Ramsey era invulgar, na medida em que conseguia exprimir isto na sua descoberta tardia de Deus. Muitos daqueles que não têm palavras, ou pelo menos nenhuma das expressões tradicionais, mostram, através da sua atitude, gestos e resposta aos que os rodeiam que estão a alcançar, confiadamente, aquilo que veem como sendo verdadeiro. Julgamos que este alcançar os aproxima da «Verdade».

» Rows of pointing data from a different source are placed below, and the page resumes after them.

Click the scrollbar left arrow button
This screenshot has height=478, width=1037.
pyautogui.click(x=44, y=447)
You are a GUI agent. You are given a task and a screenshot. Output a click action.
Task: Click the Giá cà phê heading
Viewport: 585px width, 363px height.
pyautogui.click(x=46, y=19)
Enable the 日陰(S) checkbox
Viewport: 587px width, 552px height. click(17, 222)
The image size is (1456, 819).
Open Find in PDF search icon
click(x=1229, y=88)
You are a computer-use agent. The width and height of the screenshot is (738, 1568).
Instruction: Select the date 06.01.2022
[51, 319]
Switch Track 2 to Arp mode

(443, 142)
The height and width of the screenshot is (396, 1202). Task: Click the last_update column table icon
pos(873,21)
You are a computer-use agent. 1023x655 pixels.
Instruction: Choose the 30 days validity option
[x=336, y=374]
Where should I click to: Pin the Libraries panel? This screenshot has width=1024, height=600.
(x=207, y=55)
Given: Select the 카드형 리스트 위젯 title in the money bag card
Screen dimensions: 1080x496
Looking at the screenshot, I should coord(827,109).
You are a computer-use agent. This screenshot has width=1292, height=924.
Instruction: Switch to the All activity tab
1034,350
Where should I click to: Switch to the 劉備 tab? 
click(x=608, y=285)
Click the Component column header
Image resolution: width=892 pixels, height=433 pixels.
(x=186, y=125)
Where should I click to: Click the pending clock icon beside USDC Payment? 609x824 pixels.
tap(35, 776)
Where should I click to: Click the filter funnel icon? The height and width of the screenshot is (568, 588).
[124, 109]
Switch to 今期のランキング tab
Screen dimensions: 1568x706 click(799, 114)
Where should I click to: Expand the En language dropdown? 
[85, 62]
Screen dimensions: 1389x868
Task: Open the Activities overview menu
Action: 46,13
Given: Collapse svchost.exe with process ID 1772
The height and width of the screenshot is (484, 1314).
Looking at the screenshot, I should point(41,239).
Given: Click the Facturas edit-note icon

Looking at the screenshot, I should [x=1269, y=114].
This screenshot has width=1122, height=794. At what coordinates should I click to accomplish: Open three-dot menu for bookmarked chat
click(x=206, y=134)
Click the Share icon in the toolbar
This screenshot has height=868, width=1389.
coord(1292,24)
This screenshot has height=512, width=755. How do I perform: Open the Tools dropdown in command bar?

Paula, jovem, loura e bela, tirou o crucifixo da cabeceira da sua cama e, no seu lugar, pôs um pequeno diabo vermelho e com chifres. Ofereceu-nos amizade e entretenimento durante semanas, mas, aparentemente, não tinha tempo para questões espirituais. Na sua última noite, perguntou à enfermeira em que é que ela acreditava. Quando esta lhe respondeu com uma simples declaração de fé em Cristo, Paula disse: «Não podia dizer que acreditava assim, não agora, mas será que posso dizer que tenho esperança?» Depois disto, removeu as pestanas falsas que usava durante o dia e a noite e entregou-as à enfermeira: «Já não quero mais isto.»
Mas o que acontece àqueles que não têm ou não aproveitam esta oportunidade? E aqueles que apenas sentem a ausência de Deus, quando estão fracos, ou sentem que perderam a sua fé? Alguns podem tomar as palavras do Nosso Senhor na Paixão, o «se for possível» de Getsemani e o «por que me abandonastes?» da Cruz, apoiando-se nelas, na escuridão. Outros, que não encontram a luz na vida, conhecê-lo-ão, certamente, na morte. (...)
«O fundamento mais importante para o St Christopher Hospíce é a esperança de que, ao zelar, ao cuidar dos doentes, devemos não só aprender a libertá-los da dor e da angústia, a compreendê-los e a nunca desiludi-los, mas também a estar em silêncio, a escutá-los e a simplesmente estar lá. Depois de aprendermos a fazer isto, descobrimos também que não somos nós os que fazemos o verdadeiro trabalho.»
Durante as duas décadas seguintes a isto ter sido escrito, o movimento de cuidados paliativos, um movimento que enfrenta a morte, doenças de evolução prolongada e o luto, progrediu muito. Os seus princípios básicos têm sido interpretados em muitos cenários diferentes e começou a ser integrado nos hospitais gerais e nos cuidados na comunidade. Esforça-se por acabar com a angústia terminal e o medo a ela associado, através da combinação de ciência clínica consistente e de atenção individual aos detalhes. Encara toda a família como a unidade de cuidados e tenta ajudar cada grupo a descobrir as suas próprias forças, à medida que partilham tanta verdade quanto possível sobre a situação.
Os profissionais deste movimento abriram-se às cóleras e aos medos que constituem a angústia dos moribundos e dos enlutados. Viram muitas pessoas fazer a viagem que começa com incredulidade, seguida de uma consciencialização gradual e, por fim, termina com a aceitação, e ofereceram-lhes a sua hospitalidade. Ao fazê-lo, compreendem que, muitas vezes, recebem mais do que dão, e que ganham novas forças e conhecimento, graças a estas pessoas. Enfrentar a morte é enfrentar a vida, e aceitar uma é aprender muito acerca da outra. Quando entendem isto, aprendem também que têm de partilhar, entre si, a sua própria experiência de perda e de mudança no trabalho.